While I Am The Albatross, on tour from Austin, Texas, displayed elements of the "Heavy Americana" described on their Facebook page, and they were perfectly fine, if not extraordinary, playing their instruments and with each other, they were distressingly most reminiscent of that pseudo-groovy, pseudo-grungy, pseudo U2-y '90s sensation, Live. And to be fair, there is a perfectly acceptable chance that only I felt this way, because the bass solos weren't inspiring any booing from the audience.

After a brief detour down the block to Che's Lounge, where Justin Valdez y Los Guapos were performing, and showcasing their leader's ability to move on from punk to rockabilly to what Valdez currently calls "fiesta rock" over the course of his career--and it was impressive to see him hold on to the same spirit no matter what style he finds himself in—I walked back to Sky Bar where Brass Tax were tuning their marimba or something, should marimbas need to be tuned.

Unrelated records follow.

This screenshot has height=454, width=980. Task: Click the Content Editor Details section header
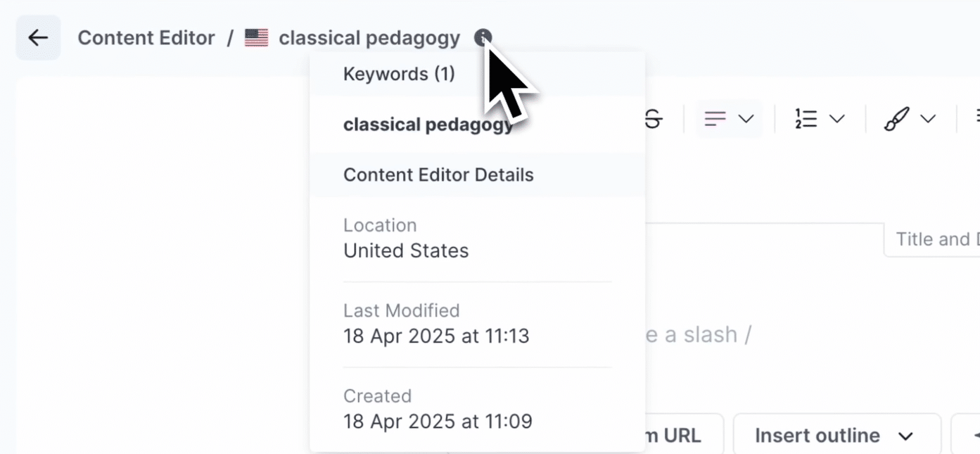[x=438, y=175]
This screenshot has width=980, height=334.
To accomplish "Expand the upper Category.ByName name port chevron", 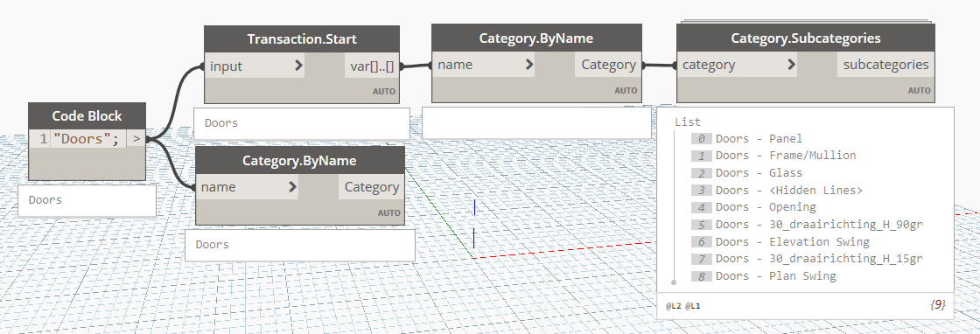I will click(x=529, y=65).
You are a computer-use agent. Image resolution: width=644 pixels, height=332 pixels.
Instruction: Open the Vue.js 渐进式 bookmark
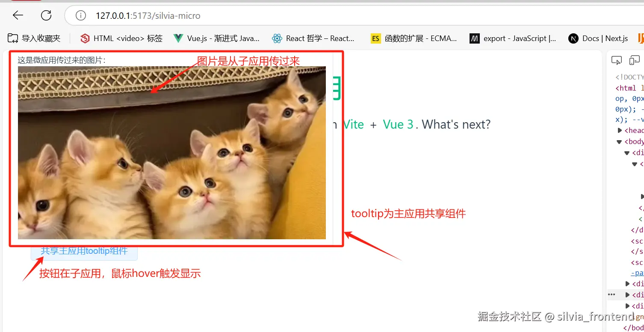[216, 38]
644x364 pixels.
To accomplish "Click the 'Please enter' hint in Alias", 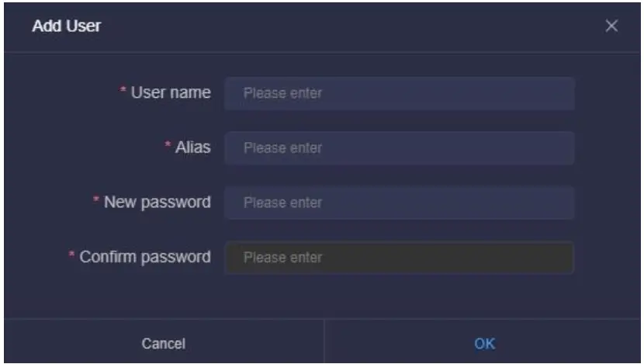I will click(282, 148).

Like Hibris, Tucson's Brass Tax isn't really about songs. When the synth and marimba textures do reach a certain number of repetitions, it is obvious that jazz-metal will be kicking in imminently. But there is enough strangeness about Brass Tax that a surprise attack or non-linear song structures would take away the last bastion of accessibility the band has, which is the juxtaposition of bulldozer metal and space-age bachelor prog music. And while Brass Tax's tunes aren't ones you'll be whistling, they do put on quite a show.